#### RECORDS FOR THE TASK:
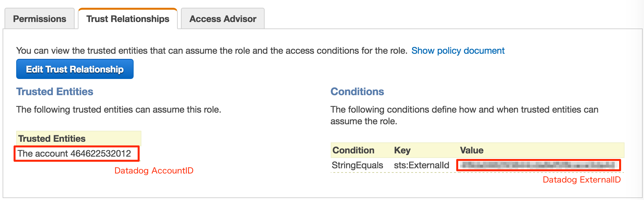Click the Condition column header

(353, 150)
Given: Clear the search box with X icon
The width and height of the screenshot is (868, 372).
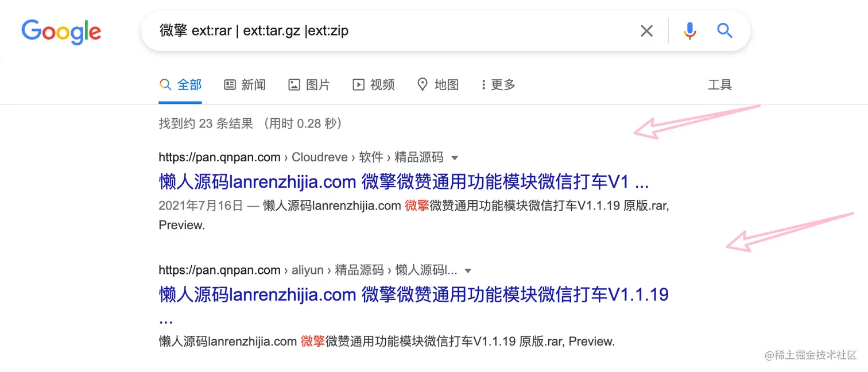Looking at the screenshot, I should tap(646, 31).
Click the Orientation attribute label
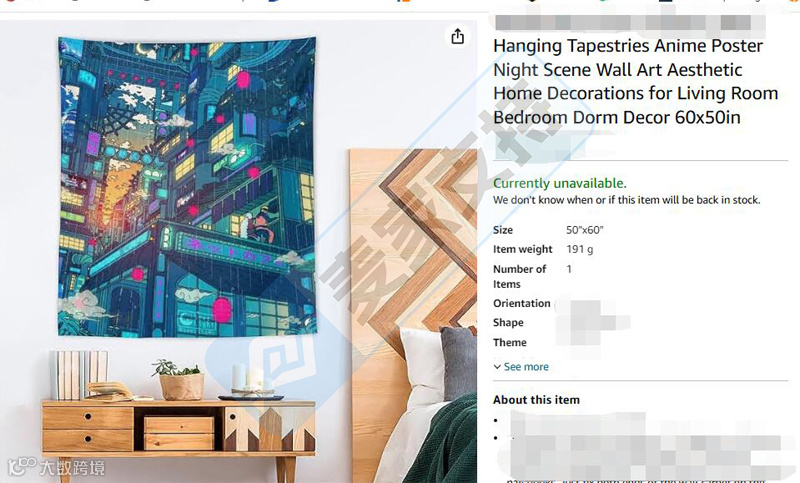 coord(521,303)
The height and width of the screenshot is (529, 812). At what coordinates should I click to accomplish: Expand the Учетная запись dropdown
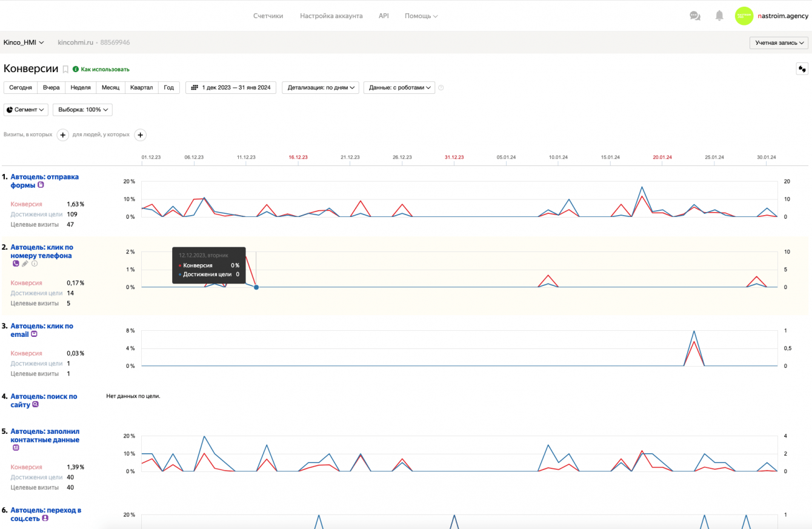[x=779, y=43]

#### WHAT THIS TASK INVOLVES:
Return only the line with "The height and" and the lines after it up to the end of the records, exact and free of pictures.

#### EXERCISE SOLUTION:
The height and width of the screenshot is (529, 812). At what coordinates should I click to accomplish: Expand the Учетная запись dropdown
[x=779, y=43]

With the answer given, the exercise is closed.